_Given task a_:
Reproduce the stretch of the extradition article from "Wolinska-Brus has lived" through "died in August.", switching "England" to "Britain".

_Document segment_:
--- begin ---

The widow of a respected Wolfson College don is facing extradition to her native Poland on charges she engineered the wrongful execution of a wartime hero more than fifty years ago.

Helena Wolinska-Brus, now 88 and a resident of North Oxford, joined the Polish communist movement in 1939 after escaping the Warsaw ghetto in the Nazi-occupation era. As a magistrate in the post-war Soviet regime, she headed the 1953 prosecution of Gen. Emil Fieldorf, a wartime resistance leader. Allegedly, his refusal to collaborate with the new regime led to the fabrication of false evidence accusing him of killing Soviet soldiers and communist anti-Nazi fighters.

Fieldorf, whose body has never been found, was posthumously pardoned after the overthrow of the Soviet regime.

The campaign against Mrs Wolinska is being led by Fieldorf’s daughter, Maria, who called the former prosecutor "one of those careerists who are the pillars of any dictatorship." Maria learned from a rabbi that her father had been kept in solitary confinement for 23 months: “He had been starved and harassed and was under constant interrogation,” she said. “It was a terrible experience and I vowed to repay them.”

Mrs Wolinska is also accused of arranging for the false arrests of 24 others as part of a campaign to quell anti-Soviet resistance.

Two previous attempts at extraditing Mrs Wolinska, made in 1999 and 2001, were refused by British authorities because of Mrs Wolinska’s age. Poland’s recent admission to the EU now means, however, that a Warsaw military tribunal was allowed to issue the warrant for Mrs Wolinska without permission from British courts.

Responsibility for making the arrest would lie with the UK’s Serious Organised Crime Agency (SOCA), who were unable to comment on the case. If convicted, Mrs Wolinska could spend up to 10 years in prison.

Speaking from her home in Bardwell Road, Mrs Wolinska called the case “political,” complaining that she has been made a scapegoat for a trial in which she denies involvement. “I am the only one alive. I can't even call witnesses if I'd like to have them because everyone is dead," she said. “I do not know why the whole business is coming up again. This is an old case.”

Wolinska-Brus has lived in England since 1972 and is now a British citizen. Her husband, Wlodzimierz Brus, was Emeritus Professor of Russian and East European studies and fellow of Wolfson College. He died in August.

--- end ---

_Dataset_:

--- begin ---

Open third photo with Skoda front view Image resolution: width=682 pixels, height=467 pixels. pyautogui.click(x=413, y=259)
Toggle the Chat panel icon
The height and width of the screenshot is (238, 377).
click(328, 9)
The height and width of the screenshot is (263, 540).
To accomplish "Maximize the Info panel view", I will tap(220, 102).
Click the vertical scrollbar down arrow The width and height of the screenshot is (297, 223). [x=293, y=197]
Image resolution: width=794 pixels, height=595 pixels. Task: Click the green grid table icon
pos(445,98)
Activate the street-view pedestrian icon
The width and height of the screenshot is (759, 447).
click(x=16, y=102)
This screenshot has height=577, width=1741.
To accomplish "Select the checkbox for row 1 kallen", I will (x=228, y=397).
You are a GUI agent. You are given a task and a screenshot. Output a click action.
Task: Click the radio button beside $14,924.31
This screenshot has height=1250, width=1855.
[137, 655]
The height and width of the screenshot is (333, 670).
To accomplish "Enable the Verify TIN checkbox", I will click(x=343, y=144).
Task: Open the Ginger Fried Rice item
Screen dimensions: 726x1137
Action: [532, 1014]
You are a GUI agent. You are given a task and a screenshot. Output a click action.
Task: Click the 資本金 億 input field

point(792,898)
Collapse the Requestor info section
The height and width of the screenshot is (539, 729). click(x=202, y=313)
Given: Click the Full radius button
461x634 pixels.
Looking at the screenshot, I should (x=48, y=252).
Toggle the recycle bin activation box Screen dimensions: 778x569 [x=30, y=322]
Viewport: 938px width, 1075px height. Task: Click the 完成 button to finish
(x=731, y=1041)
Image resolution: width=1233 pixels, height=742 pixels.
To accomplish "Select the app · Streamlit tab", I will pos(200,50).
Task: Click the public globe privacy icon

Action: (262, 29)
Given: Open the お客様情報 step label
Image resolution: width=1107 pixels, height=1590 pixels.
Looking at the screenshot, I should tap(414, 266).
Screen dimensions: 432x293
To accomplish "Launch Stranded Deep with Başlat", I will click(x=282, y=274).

--- end ---

_Given task b_:
Duplicate, character for character, the lines of the listing in the stretch from the line containing "The height and width of the screenshot is (333, 670)." through the line containing "Action: (262, 29)", including both of those lines.

_Exercise answer a_:
Wolinska-Brus has lived in Britain since 1972 and is now a British citizen. Her husband, Wlodzimierz Brus, was Emeritus Professor of Russian and East European studies and fellow of Wolfson College. He died in August.

_Exercise answer b_:
The height and width of the screenshot is (333, 670).
To accomplish "Enable the Verify TIN checkbox", I will click(x=343, y=144).
Task: Open the Ginger Fried Rice item
Screen dimensions: 726x1137
Action: [532, 1014]
You are a GUI agent. You are given a task and a screenshot. Output a click action.
Task: Click the 資本金 億 input field

point(792,898)
Collapse the Requestor info section
The height and width of the screenshot is (539, 729). click(x=202, y=313)
Given: Click the Full radius button
461x634 pixels.
Looking at the screenshot, I should (x=48, y=252).
Toggle the recycle bin activation box Screen dimensions: 778x569 [x=30, y=322]
Viewport: 938px width, 1075px height. Task: Click the 完成 button to finish
(x=731, y=1041)
Image resolution: width=1233 pixels, height=742 pixels.
To accomplish "Select the app · Streamlit tab", I will pos(200,50).
Task: Click the public globe privacy icon

Action: (262, 29)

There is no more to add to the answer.